The data is to be reproduced in full and without error.

Items from a data source:
= = =

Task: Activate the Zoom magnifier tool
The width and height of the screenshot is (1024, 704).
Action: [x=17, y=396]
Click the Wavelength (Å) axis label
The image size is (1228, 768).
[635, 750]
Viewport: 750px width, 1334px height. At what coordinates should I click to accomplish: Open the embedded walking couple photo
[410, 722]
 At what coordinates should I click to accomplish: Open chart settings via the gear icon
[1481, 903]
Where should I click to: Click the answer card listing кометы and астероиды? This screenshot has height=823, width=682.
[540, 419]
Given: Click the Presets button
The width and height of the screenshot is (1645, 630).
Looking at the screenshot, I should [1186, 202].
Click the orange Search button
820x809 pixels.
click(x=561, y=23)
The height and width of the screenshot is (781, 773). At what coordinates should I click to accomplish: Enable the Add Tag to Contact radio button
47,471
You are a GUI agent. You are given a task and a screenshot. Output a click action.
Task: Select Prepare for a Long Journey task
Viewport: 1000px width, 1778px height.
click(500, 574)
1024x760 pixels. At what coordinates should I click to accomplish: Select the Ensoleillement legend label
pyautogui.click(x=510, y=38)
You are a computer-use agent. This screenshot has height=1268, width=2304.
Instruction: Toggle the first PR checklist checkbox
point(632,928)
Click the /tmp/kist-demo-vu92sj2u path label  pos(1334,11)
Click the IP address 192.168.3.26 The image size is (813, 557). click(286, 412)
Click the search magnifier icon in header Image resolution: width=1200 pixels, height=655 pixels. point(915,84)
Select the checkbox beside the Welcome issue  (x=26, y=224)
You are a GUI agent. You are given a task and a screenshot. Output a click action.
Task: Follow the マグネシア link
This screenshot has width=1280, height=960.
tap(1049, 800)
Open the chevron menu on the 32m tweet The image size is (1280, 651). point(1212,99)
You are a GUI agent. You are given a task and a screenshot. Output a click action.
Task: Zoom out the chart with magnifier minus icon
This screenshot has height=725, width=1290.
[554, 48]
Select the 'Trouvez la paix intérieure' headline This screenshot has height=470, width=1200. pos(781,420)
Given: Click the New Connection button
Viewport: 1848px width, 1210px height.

= = =

TASK SOLUTION:
Task: Activate the Zoom magnifier tool
The width and height of the screenshot is (1024, 704).
Action: [x=17, y=396]
Click the Wavelength (Å) axis label
The image size is (1228, 768).
[635, 750]
Viewport: 750px width, 1334px height. At what coordinates should I click to accomplish: Open the embedded walking couple photo
[410, 722]
 At what coordinates should I click to accomplish: Open chart settings via the gear icon
[1481, 903]
Where should I click to: Click the answer card listing кометы and астероиды? This screenshot has height=823, width=682.
[540, 419]
Given: Click the Presets button
The width and height of the screenshot is (1645, 630).
Looking at the screenshot, I should [1186, 202].
Click the orange Search button
820x809 pixels.
click(x=561, y=23)
The height and width of the screenshot is (781, 773). At what coordinates should I click to accomplish: Enable the Add Tag to Contact radio button
47,471
You are a GUI agent. You are given a task and a screenshot. Output a click action.
Task: Select Prepare for a Long Journey task
Viewport: 1000px width, 1778px height.
click(500, 574)
1024x760 pixels. At what coordinates should I click to accomplish: Select the Ensoleillement legend label
pyautogui.click(x=510, y=38)
You are a computer-use agent. This screenshot has height=1268, width=2304.
Instruction: Toggle the first PR checklist checkbox
point(632,928)
Click the /tmp/kist-demo-vu92sj2u path label  pos(1334,11)
Click the IP address 192.168.3.26 The image size is (813, 557). click(286, 412)
Click the search magnifier icon in header Image resolution: width=1200 pixels, height=655 pixels. point(915,84)
Select the checkbox beside the Welcome issue  (x=26, y=224)
You are a GUI agent. You are given a task and a screenshot. Output a click action.
Task: Follow the マグネシア link
This screenshot has width=1280, height=960.
tap(1049, 800)
Open the chevron menu on the 32m tweet The image size is (1280, 651). point(1212,99)
You are a GUI agent. You are given a task and a screenshot. Output a click action.
Task: Zoom out the chart with magnifier minus icon
This screenshot has height=725, width=1290.
[554, 48]
Select the 'Trouvez la paix intérieure' headline This screenshot has height=470, width=1200. pos(781,420)
Given: Click the New Connection button
Viewport: 1848px width, 1210px height.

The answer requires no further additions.